> [WRITTEN TASK]:
Copy out the text of each item below word for word, leaving out the pictures.

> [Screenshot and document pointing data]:
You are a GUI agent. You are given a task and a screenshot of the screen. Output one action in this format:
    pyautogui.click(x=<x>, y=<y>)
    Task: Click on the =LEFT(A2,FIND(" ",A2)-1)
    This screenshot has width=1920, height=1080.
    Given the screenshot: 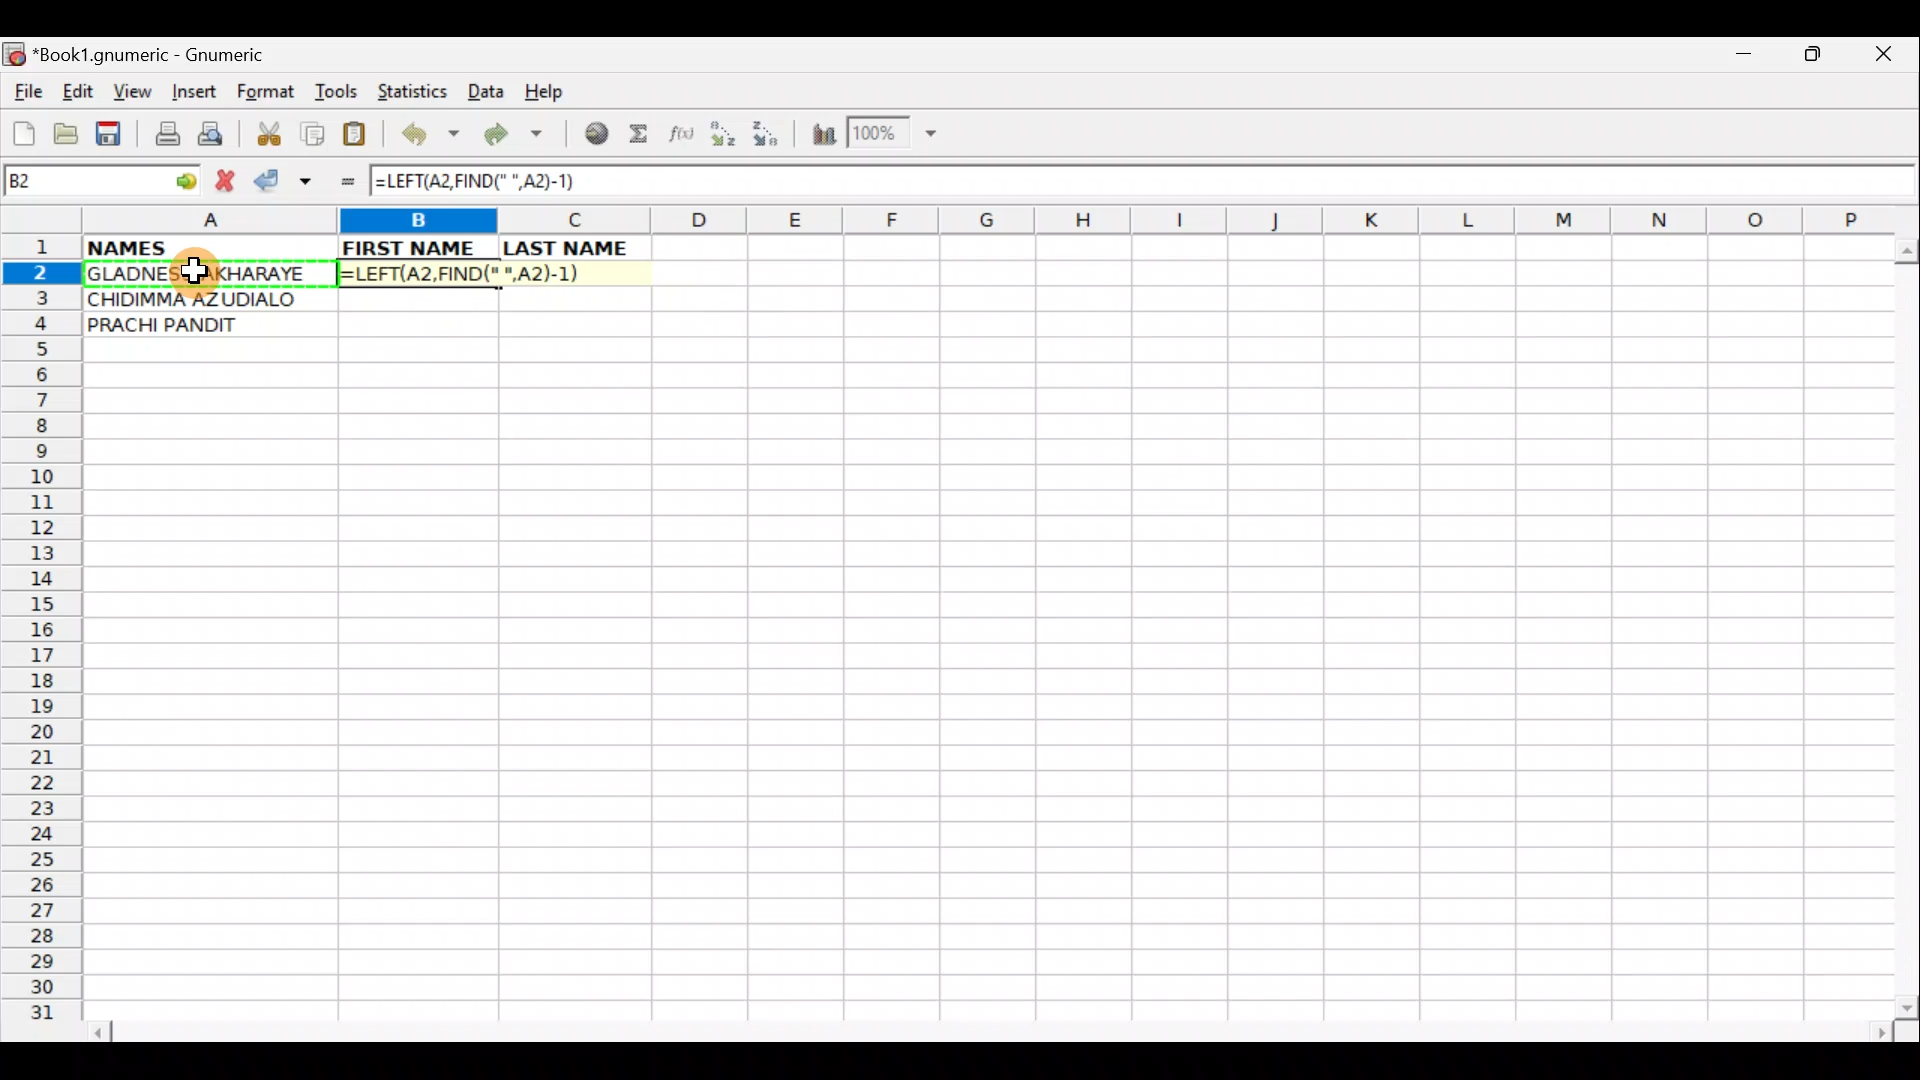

> [WRITTEN RESPONSE]:
You are a GUI agent. You are given a task and a screenshot of the screen. Output one action in this format:
    pyautogui.click(x=<x>, y=<y>)
    Task: Click on the =LEFT(A2,FIND(" ",A2)-1)
    This screenshot has width=1920, height=1080.
    Given the screenshot: 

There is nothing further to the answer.